Title: Swedish Sensationsfilms: A Clandestine History of Sex, Thrillers, and Kicker Cinema
Written By: Daniel Ekeroth
Published by: Bazillion Points
328 pages, Copyright 2011.
ISBN-13: 978-0979616365 (US – $19.95)

Though the internet has opened up the doors for those wanting to know just about anything about any given subject, every now and then arises a subject that is just beyond the fringe and has yet to be given its due in the spotlight. Case in point: Swedish cinema. Like many, my knowledge of Swedish cinema is limited to the films of Ingmar Bergman and a handful of the more well known exploitation films like Thriller a Cruel Picture. And while the advent of the DVD format has opened up avenues to view films that would otherwise fly under most film enthusiasts radar, there are still way too many films that have yet to be rescued from obscurity.

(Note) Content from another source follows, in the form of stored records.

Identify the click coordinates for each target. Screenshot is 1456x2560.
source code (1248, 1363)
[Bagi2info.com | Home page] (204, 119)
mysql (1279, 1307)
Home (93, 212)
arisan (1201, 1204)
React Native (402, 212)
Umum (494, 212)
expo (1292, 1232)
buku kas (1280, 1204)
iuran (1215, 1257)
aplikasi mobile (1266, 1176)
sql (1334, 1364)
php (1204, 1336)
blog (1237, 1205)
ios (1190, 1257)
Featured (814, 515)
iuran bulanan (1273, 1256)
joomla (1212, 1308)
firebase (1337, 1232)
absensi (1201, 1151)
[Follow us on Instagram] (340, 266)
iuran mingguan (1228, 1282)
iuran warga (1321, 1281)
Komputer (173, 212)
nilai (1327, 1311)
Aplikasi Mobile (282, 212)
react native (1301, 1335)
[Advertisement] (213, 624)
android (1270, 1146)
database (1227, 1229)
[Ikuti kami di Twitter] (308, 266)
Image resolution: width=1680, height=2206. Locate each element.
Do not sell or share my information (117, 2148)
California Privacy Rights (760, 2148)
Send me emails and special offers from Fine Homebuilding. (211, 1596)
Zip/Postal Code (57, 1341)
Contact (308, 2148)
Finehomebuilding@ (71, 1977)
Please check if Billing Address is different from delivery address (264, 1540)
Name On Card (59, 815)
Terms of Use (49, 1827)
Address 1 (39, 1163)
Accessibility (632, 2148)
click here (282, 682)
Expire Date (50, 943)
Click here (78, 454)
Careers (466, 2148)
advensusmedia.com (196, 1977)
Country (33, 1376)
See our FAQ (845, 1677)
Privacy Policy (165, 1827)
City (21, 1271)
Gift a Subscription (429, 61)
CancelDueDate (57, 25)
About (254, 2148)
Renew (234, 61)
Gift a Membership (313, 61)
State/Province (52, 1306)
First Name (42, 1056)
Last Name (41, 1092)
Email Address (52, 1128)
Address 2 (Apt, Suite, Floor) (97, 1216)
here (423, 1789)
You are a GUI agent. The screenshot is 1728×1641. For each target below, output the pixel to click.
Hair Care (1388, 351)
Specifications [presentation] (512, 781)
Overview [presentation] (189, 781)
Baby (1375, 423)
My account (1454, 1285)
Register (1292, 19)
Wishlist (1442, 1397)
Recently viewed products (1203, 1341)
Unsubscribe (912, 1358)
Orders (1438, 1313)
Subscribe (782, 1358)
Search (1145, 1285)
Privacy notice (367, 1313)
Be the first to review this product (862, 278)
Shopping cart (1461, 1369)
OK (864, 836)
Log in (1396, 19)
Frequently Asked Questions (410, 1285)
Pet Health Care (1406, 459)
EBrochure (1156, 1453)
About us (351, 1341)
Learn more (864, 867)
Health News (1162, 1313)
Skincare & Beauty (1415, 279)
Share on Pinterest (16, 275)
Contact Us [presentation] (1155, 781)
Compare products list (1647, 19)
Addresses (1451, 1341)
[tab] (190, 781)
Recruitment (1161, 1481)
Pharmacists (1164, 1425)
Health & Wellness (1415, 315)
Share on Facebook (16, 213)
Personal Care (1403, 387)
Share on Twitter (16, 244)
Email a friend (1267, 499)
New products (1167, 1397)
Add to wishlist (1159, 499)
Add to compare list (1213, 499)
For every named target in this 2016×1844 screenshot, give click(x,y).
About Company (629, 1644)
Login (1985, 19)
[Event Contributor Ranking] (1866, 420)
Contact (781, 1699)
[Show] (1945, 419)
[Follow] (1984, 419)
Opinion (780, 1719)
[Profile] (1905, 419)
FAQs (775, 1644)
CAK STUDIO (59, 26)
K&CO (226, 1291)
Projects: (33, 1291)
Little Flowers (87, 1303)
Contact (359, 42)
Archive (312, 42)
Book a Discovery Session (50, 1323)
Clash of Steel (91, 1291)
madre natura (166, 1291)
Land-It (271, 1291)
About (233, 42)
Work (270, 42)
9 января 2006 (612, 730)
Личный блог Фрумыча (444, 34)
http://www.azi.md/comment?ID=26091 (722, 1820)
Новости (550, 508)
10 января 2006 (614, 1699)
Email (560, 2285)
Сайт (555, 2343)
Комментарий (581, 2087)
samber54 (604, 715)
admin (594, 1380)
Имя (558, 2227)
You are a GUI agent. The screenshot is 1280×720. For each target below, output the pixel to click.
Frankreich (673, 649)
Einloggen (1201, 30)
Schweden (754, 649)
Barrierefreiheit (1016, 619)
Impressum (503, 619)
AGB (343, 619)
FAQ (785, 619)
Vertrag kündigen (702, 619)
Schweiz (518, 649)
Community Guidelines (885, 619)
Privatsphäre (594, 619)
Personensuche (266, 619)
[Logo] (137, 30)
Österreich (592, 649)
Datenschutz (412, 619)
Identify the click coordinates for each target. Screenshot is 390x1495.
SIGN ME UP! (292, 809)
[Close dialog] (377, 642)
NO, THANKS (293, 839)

This brings us to Daniel Ekeroth’s book on Swedish cinema titled ‘Swedish Sensationsfilms: A Clandestine History of Sex, Thrillers, and Kicker Cinema’. Content wise this book opens and closes with comments from its author. In between, the contents include a essay written by Christina Lindberg about her film career; a glossary of curious Swedish culture; 20 bio’s / filmographies for some of the more prominent Swedish filmmakers, actors and actresses; and a list of twenty ‘Swedish Sensationsfilms’ that one should watch before they die. The bulk of the book comprises an A to Z guide containing over two hundred films presented with an abundance of images from the films discussed.

From start to finish, this book is s a fascinating read that will turn you on to many great films waiting to be rediscovered. Some of the more notable include Joseph W. Sarno’s Inga, Ingmar Bergman’s The Virgin Spring, Bo Arne Vibenius’s Breaking Point and the aforementioned Thriller a Cruel Picture. Though some film’s are merely glossed over, others are given more in-depth analytical breakdown. This does not hurt the overall flow of the book in any way, since Daniel Ekeroth’s enthusiasm for the subject at hand makes every entry a worthwhile read. Overall Swedish Sensationsfilms: A Clandestine History of Sex, Thrillers, and Kicker Cinema is a well rounded look into Swedish cinema’s most fertile and adventurous era of filmmaking.